■ **Prompt**
Reproduce the rows below, swapping each occurrence of "Viewport" for "Window size" and changing nothing else.

Stored entries
>> start

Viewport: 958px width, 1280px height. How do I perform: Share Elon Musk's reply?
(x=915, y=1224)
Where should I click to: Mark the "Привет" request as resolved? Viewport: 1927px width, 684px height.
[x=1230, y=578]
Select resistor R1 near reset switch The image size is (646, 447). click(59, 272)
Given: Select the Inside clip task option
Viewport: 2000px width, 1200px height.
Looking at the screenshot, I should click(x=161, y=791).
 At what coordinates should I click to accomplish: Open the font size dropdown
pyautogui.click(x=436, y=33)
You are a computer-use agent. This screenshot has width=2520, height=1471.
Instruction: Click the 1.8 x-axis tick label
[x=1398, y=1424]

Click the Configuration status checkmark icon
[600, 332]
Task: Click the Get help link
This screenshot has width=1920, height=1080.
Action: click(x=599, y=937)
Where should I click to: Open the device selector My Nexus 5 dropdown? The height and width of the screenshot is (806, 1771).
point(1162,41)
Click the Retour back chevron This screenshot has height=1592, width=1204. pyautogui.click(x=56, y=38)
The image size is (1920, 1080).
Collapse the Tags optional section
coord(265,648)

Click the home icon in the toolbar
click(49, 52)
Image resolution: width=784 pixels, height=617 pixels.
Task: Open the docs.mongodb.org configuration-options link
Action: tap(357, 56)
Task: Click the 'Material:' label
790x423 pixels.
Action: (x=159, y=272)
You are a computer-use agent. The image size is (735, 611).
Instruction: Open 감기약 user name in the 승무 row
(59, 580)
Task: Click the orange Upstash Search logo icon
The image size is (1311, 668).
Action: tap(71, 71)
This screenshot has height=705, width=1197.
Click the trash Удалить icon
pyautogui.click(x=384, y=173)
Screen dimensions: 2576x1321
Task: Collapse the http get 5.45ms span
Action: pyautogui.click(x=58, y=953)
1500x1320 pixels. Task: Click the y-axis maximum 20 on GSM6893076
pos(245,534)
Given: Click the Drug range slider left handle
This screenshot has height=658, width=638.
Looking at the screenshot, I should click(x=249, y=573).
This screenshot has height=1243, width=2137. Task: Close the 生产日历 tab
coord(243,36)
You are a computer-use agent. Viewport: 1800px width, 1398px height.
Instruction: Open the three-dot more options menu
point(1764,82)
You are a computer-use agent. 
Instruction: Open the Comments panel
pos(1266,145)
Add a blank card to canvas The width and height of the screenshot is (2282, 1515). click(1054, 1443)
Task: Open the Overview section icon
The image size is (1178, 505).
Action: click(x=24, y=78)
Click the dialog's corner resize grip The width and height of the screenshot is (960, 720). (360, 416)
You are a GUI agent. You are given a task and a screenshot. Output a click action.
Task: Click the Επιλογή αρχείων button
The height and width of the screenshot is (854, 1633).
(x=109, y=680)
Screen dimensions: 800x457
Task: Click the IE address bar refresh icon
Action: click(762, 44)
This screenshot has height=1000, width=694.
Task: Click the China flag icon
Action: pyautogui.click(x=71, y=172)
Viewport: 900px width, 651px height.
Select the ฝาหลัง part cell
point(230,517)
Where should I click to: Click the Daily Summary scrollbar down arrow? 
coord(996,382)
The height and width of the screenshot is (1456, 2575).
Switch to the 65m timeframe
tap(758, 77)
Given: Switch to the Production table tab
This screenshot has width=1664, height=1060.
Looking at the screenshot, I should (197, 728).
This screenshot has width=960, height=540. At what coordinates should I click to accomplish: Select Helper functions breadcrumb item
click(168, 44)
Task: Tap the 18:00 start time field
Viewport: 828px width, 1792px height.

>> end

■ **Solution to this problem**
Window size: 958px width, 1280px height. How do I perform: Share Elon Musk's reply?
(x=915, y=1224)
Where should I click to: Mark the "Привет" request as resolved? Window size: 1927px width, 684px height.
[x=1230, y=578]
Select resistor R1 near reset switch The image size is (646, 447). click(59, 272)
Given: Select the Inside clip task option
Window size: 2000px width, 1200px height.
Looking at the screenshot, I should click(x=161, y=791).
 At what coordinates should I click to accomplish: Open the font size dropdown
pyautogui.click(x=436, y=33)
You are a computer-use agent. This screenshot has width=2520, height=1471.
Instruction: Click the 1.8 x-axis tick label
[x=1398, y=1424]

Click the Configuration status checkmark icon
[600, 332]
Task: Click the Get help link
This screenshot has width=1920, height=1080.
Action: click(x=599, y=937)
Where should I click to: Open the device selector My Nexus 5 dropdown? The height and width of the screenshot is (806, 1771).
point(1162,41)
Click the Retour back chevron This screenshot has height=1592, width=1204. pyautogui.click(x=56, y=38)
The image size is (1920, 1080).
Collapse the Tags optional section
coord(265,648)

Click the home icon in the toolbar
click(49, 52)
Image resolution: width=784 pixels, height=617 pixels.
Task: Open the docs.mongodb.org configuration-options link
Action: tap(357, 56)
Task: Click the 'Material:' label
790x423 pixels.
Action: (x=159, y=272)
You are a computer-use agent. The image size is (735, 611).
Instruction: Open 감기약 user name in the 승무 row
(59, 580)
Task: Click the orange Upstash Search logo icon
The image size is (1311, 668).
Action: tap(71, 71)
This screenshot has height=705, width=1197.
Click the trash Удалить icon
pyautogui.click(x=384, y=173)
Screen dimensions: 2576x1321
Task: Collapse the http get 5.45ms span
Action: pyautogui.click(x=58, y=953)
1500x1320 pixels. Task: Click the y-axis maximum 20 on GSM6893076
pos(245,534)
Given: Click the Drug range slider left handle
This screenshot has height=658, width=638.
Looking at the screenshot, I should click(x=249, y=573).
This screenshot has height=1243, width=2137. Task: Close the 生产日历 tab
coord(243,36)
You are a computer-use agent. Window size: 1800px width, 1398px height.
Instruction: Open the three-dot more options menu
point(1764,82)
You are a computer-use agent. 
Instruction: Open the Comments panel
pos(1266,145)
Add a blank card to canvas The width and height of the screenshot is (2282, 1515). click(1054, 1443)
Task: Open the Overview section icon
The image size is (1178, 505).
Action: click(x=24, y=78)
Click the dialog's corner resize grip The width and height of the screenshot is (960, 720). (360, 416)
You are a GUI agent. You are given a task and a screenshot. Output a click action.
Task: Click the Επιλογή αρχείων button
The height and width of the screenshot is (854, 1633).
(x=109, y=680)
Screen dimensions: 800x457
Task: Click the IE address bar refresh icon
Action: click(762, 44)
This screenshot has height=1000, width=694.
Task: Click the China flag icon
Action: pyautogui.click(x=71, y=172)
Window size: 900px width, 651px height.
Select the ฝาหลัง part cell
point(230,517)
Where should I click to: Click the Daily Summary scrollbar down arrow? 
coord(996,382)
The height and width of the screenshot is (1456, 2575).
Switch to the 65m timeframe
tap(758, 77)
Given: Switch to the Production table tab
This screenshot has width=1664, height=1060.
Looking at the screenshot, I should (197, 728).
This screenshot has width=960, height=540. At what coordinates should I click to accomplish: Select Helper functions breadcrumb item
click(168, 44)
Task: Tap the 18:00 start time field
Window size: 828px width, 1792px height.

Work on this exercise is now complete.